There were 404 households, out of which 28.0% had children under the age of 18 living with them, 45.3% were married couples living together, 13.9% had a female householder with no husband present, and 37.6% were non-families. 33.4% of all households were made up of individuals, and 15.6% had someone living alone who was 65 years of age or older. The average household size was 2.24 and the average family size was 2.87.

In the city, the population was spread out, with 21.9% under the age of 18, 7.3% from 18 to 24, 23.0% from 25 to 44, 24.2% from 45 to 64, and 23.6% who were 65 years of age or older. The median age was 43 years. For every 100 females, there were 75.2 males. For every 100 females age 18 and over, there were 69.3 males.

The median income for a household in the city was $19,868, and the median income for a family was $28,333. Males had a median income of $26,313 versus $16,842 for females. The per capita income for the city was $14,274. About 18.4% of families and 25.7% of the population were below the poverty line, including 34.2% of those under age 18 and 18.1% of those age 65 or over.
==Education==

Red Boiling Springs School is a K-12 public institution that is overseen by the Macon County School System. It has 671 total students and 41 teachers, making a student-teacher ratio of 1:16.

The school offers the following sports:
- Basketball
- Baseball
- Softball
- Golf
- Volleyball
- Cheerleading
- Football

==Festivals and attractions==

The town is home to several annual events. The first Saturday in June brings the Folk Medicine Festival back to the city parks along the banks of the Salt Lick Creek. The goal of the festival is to pass on knowledge, skills and traditions that ensure the survival of folklife activities from old time medicine and natural healing arts to the skills of the home and farm.

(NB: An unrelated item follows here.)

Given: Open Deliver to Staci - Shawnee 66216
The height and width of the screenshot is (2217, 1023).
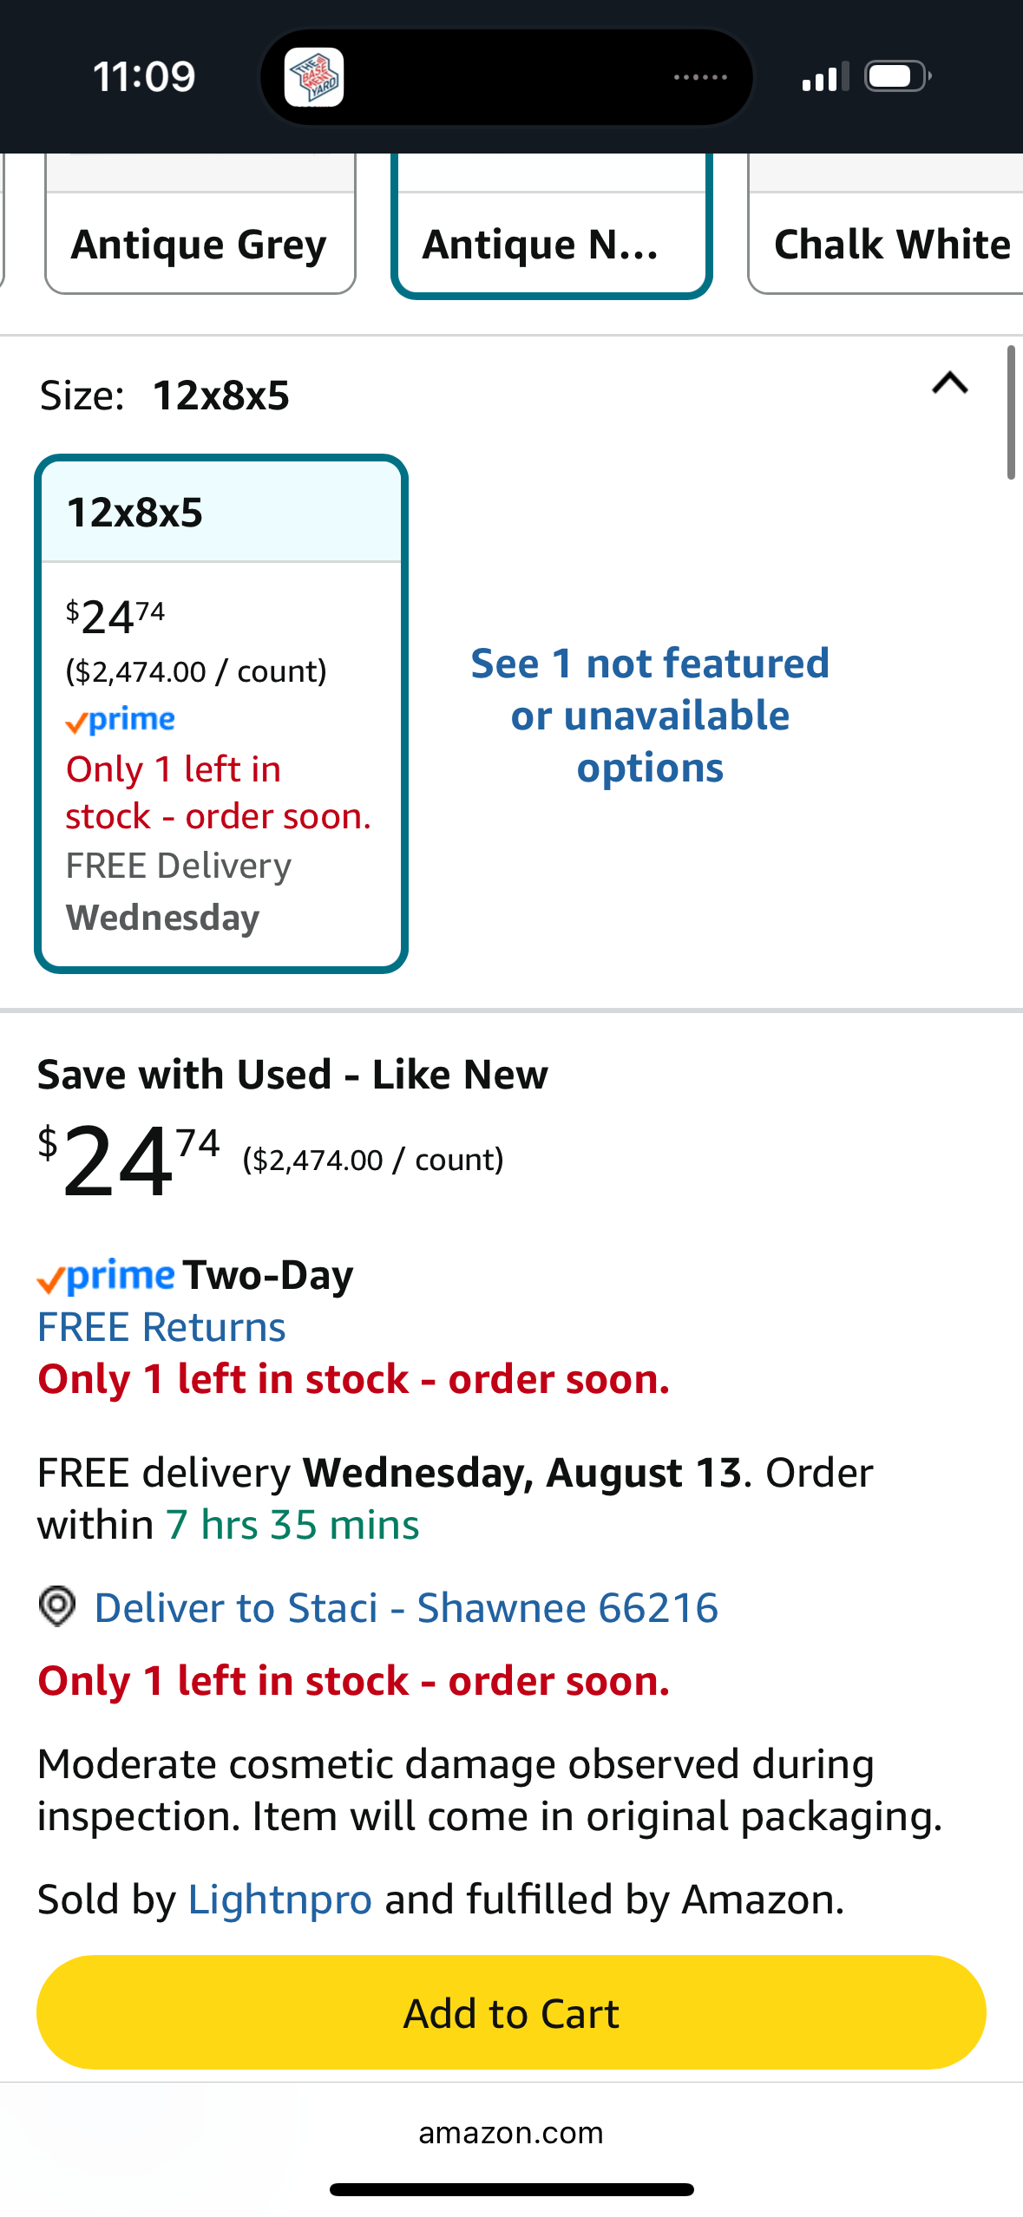Looking at the screenshot, I should point(406,1607).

One of the biggest annual festivals in Tennessee, The Summer Solstice, attracts around 2,000 people every year for 3 days of camping out on an organic farm listening to live music, and eating fresh organic food. Marked by the 1st day of summer and longest day of the year the celebration is usually put off until the following weekend.

The Red Boiling Springs Volunteer Fire Department hosts their Annual Duck Day Fun-Raiser Festival the Saturday of Labor Day weekend each year. This event is held at The Palace Park starting at 10am until the Rubber Duckies are released to race down Salt Lick Creek at 2pm. The event hosts musical entertainment, local vendors who offer: crafts, food, games & family fun, and the stars of the show The Rubber "Racing" Duckies. Follow them on Facebook for Festival updates and locations where your Racing Duckies can be adopted for the day. The funds raised help "Serve" folks in the area that are down on their luck, in addition to, a variety of projects for the youth & elderly in the area.

The Middle Tennessee Region of the Antique Automobile Club of America holds their antique car show in Red Boiling Springs each year. The event is always scheduled for the first Friday and Saturday after Labor Day and held on the lawn of The Thomas House Hotel. This event has been held for over 50 years.

How'd Dey Do Dat? Day is held the third Saturday in October. It is a rural heritage celebration held just outside city limits on the Ritter Farm with demonstrations of "old time skills", i.e. blacksmith shop, grist mill, horse drawn equipment, quilting, candle making.

The Thomas House Hotel is home to a series of year-round Ghost Hunt Weekends where guests get to search for clues to the paranormal with celebrity ghost hunters, while staying and eating at this historic hotel.